9th November 2025, 20:33

So 1.5 fps is 18.75~20% out of 7.5-8 fps, and you trade that for less than 1% improvement, that's fine for you, but OP puts speed in no.2 priority, so probably not fine for him.
These options you mentioned are "high input, low output".

It is less than 1.5 fps which is an upper guess by me. rect and amp have a much higher penalty than subme 7. And as I said, all looks stunning here. There's more than one way of doing things :)

(high input, MODERATE output, which is also called refinement!)

aSquirrel

10th November 2025, 01:17

It's about trade-off, corner cases add up to roughly 1.5% increase in BD rate, but the difference in speed is 30~50%, so it's one of the first things to be optimized when speed is one of the priorities.

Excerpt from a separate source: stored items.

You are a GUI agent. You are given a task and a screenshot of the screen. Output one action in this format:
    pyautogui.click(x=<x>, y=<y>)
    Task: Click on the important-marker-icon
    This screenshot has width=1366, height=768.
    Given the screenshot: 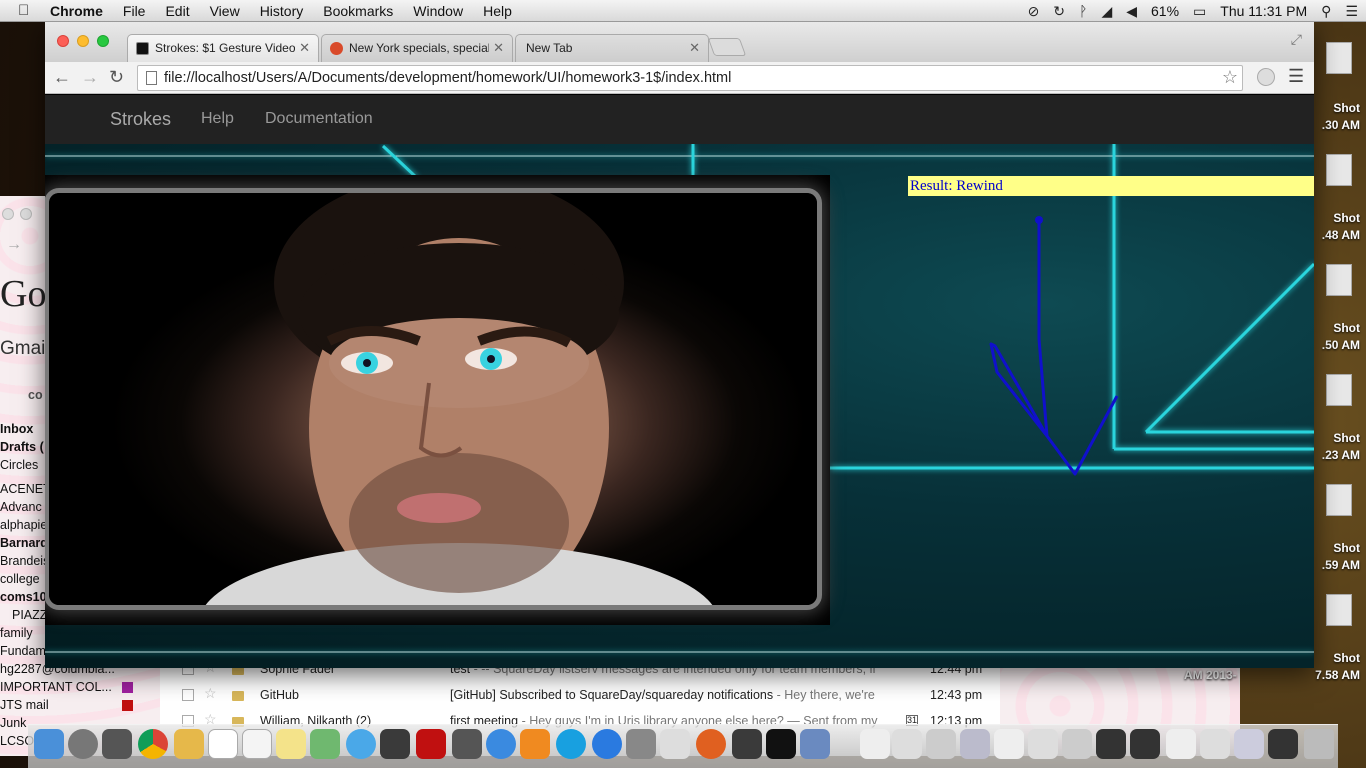 What is the action you would take?
    pyautogui.click(x=238, y=696)
    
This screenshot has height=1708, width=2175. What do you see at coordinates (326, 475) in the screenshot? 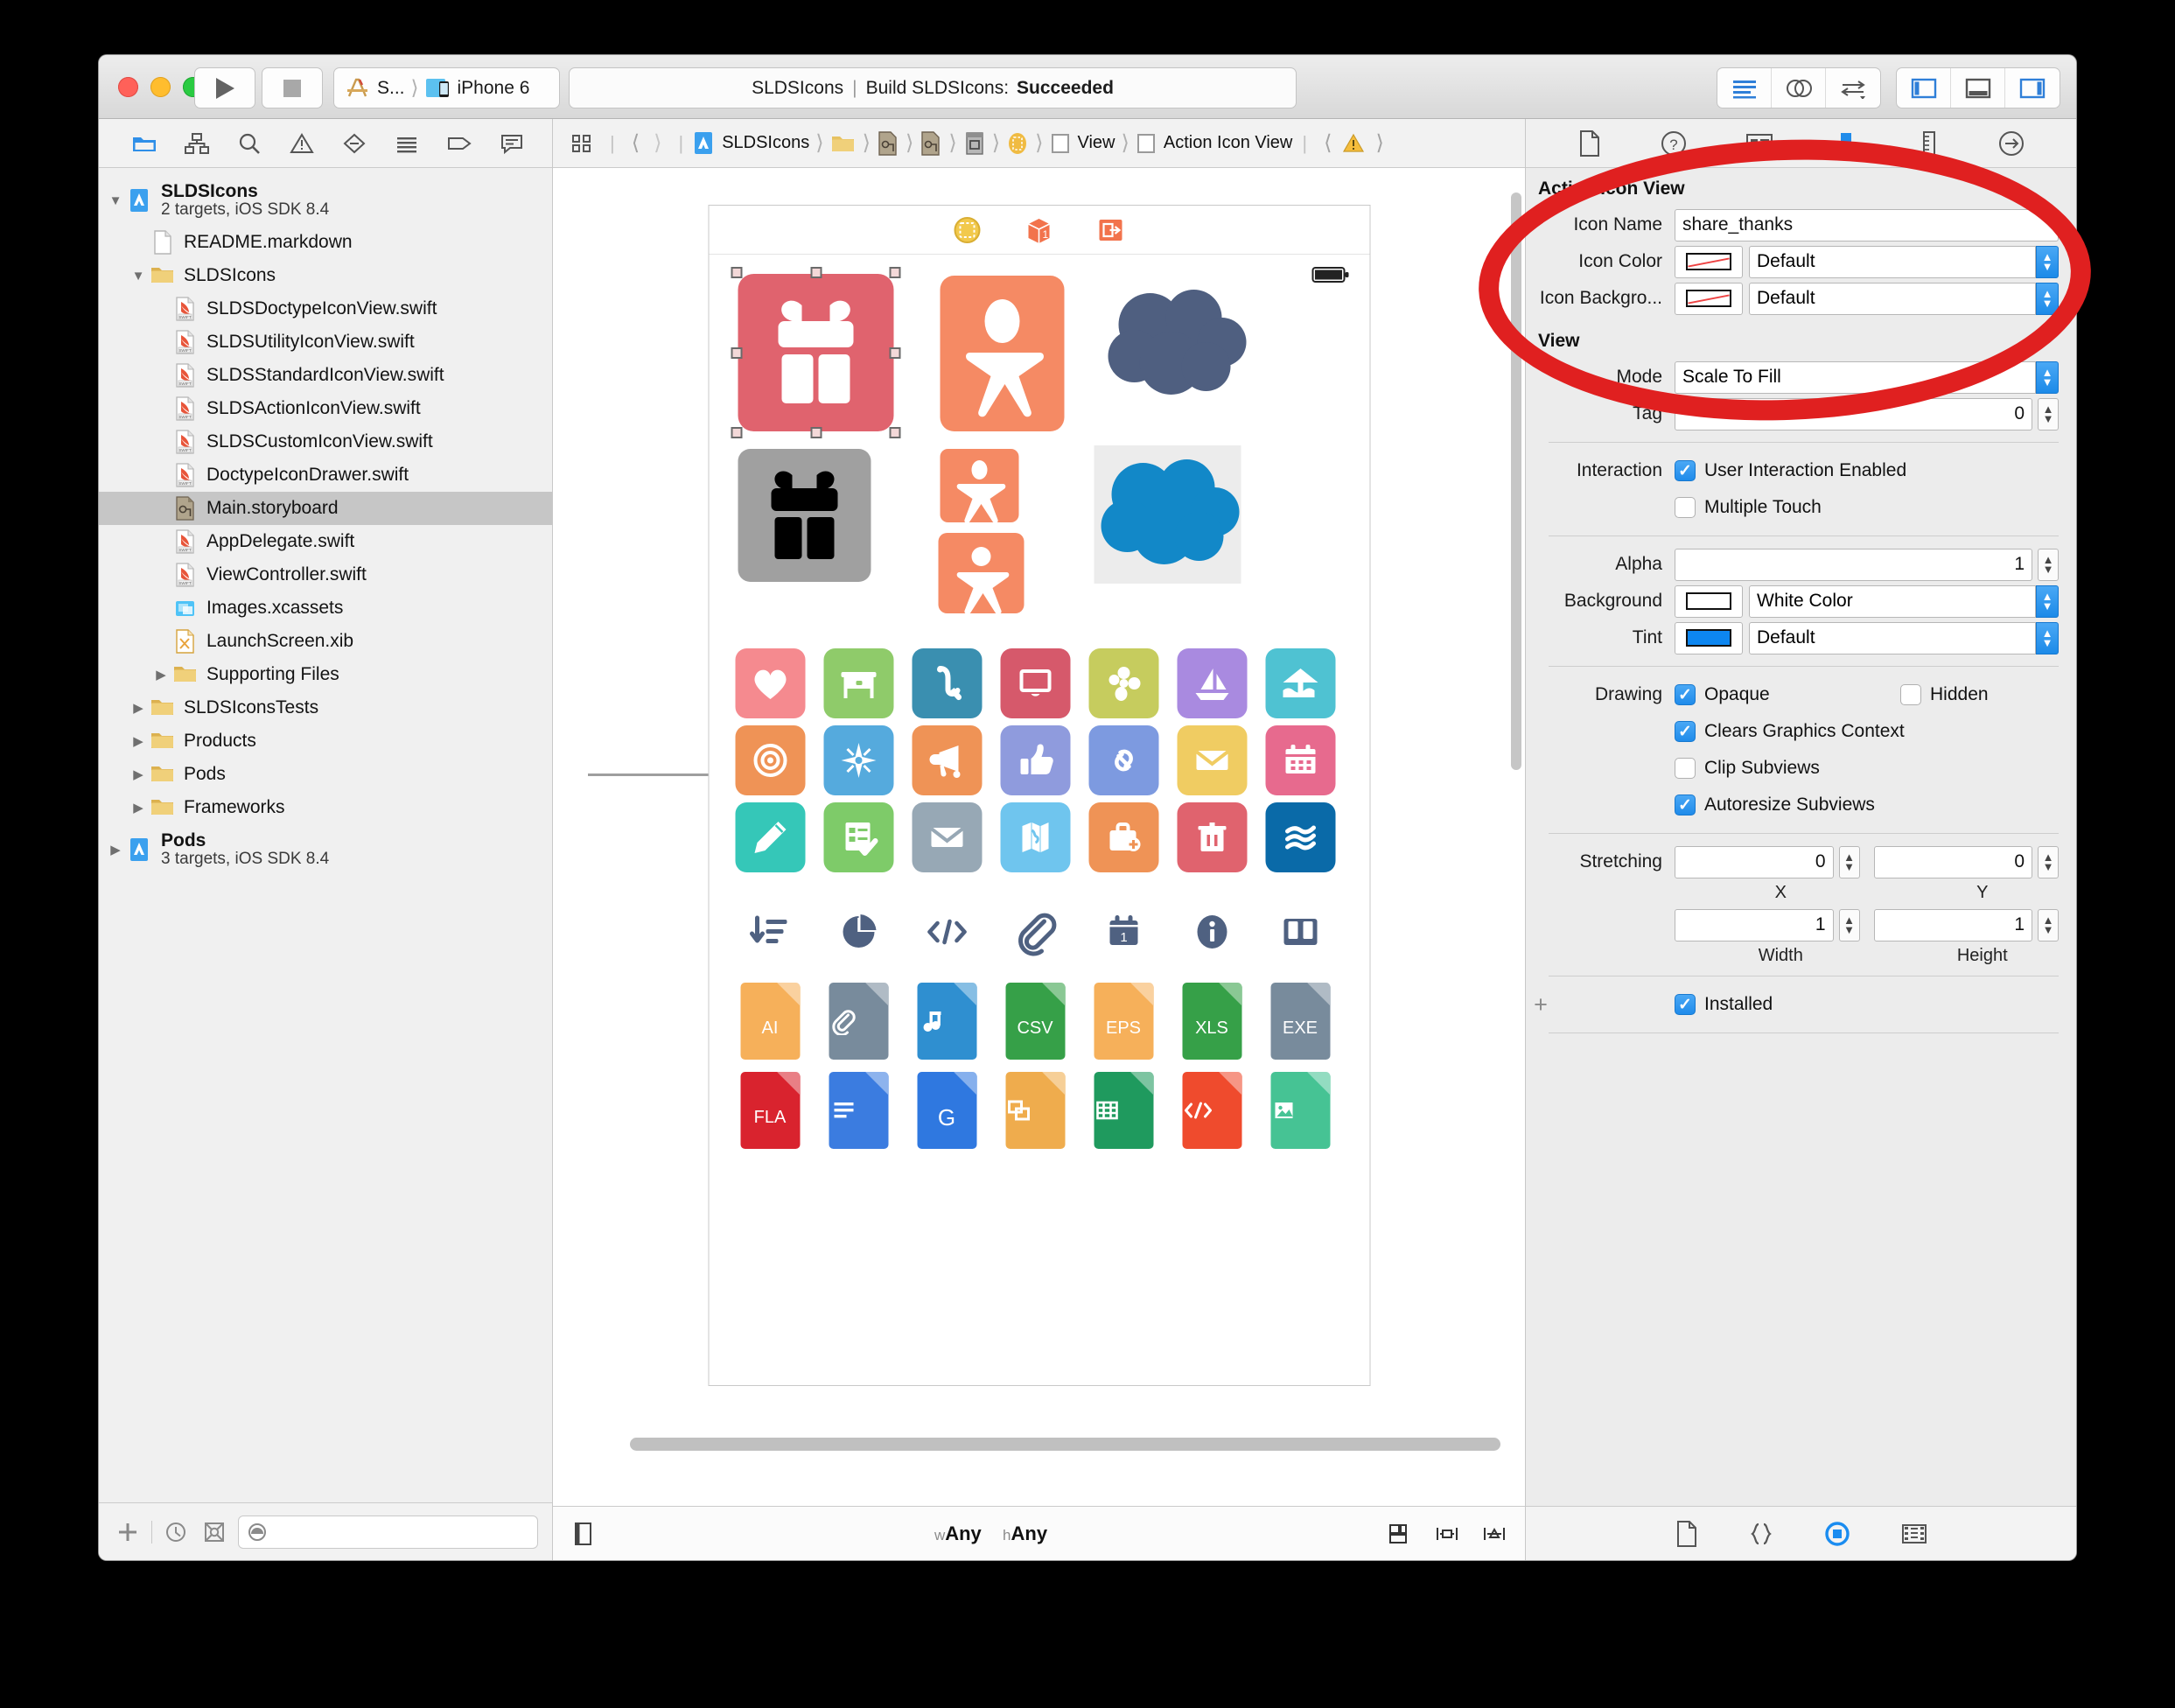
I see `tree-row: SWIFT DoctypeIconDrawer.swift` at bounding box center [326, 475].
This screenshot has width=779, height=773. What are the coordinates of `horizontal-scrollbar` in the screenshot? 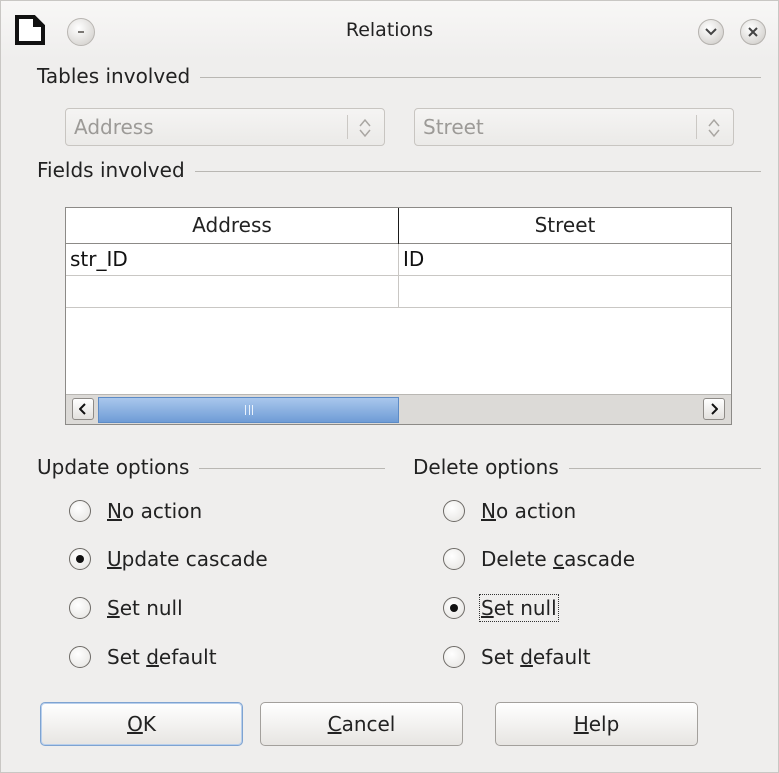 It's located at (398, 409).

So 1.5 fps is 18.75~20% out of 7.5-8 fps, and you trade that for less than 1% improvement, that's fine for you, but OP puts speed in no.2 priority, so probably not fine for him.
These options you mentioned are "high input, low output".

(I am OP) I actually have a spreadsheet that I put all my tests into. It uses the file size and encode time to compute whether I'm saving money or not. Based on the power draw of my system and the price I pay for storage. Ultimately I look at the data and my decision matrix is a bit fuzzy, but it works something like this:

1. Does it look good enough for 'my standard'. If no, discard. If yes, continue.
2. Among the set of results that are 'good enough', what is the spread of cost savings ($1.60 vs $0.23 is the spread I have atm, not counting some of the AV1 tests that went negative (costing me more money than saving by transcoding).
3. Look at the top savings in that set. If I save $1.50 instead of $1.60 do I encode 2x faster? If I save $1.02 do I get settings that work in all media inputs and don't require tuning per title? There's a lot of 'fuzzy' in this step. This is why I have notes in my spreadsheet, SSIM results per encode test, and a way to pixel-peep compare selected frames (by number, chosen as 'hardest to encode' by SSIM) where I can see why the SSIM is low (maybe it crushes shadows, but I don't percieve it as that bad. Maybe it crushes shadows and completely erases detail that should be there. This is why the eyeball test is needed).

Ultimately I make my decision from the sum of the data. It's not as simple as A,B,C. Maybe I suck at defining standards, but I don't have a good way to explain a decision tree this complex in 'useful' language without ballooning it to like 15 paragraphs.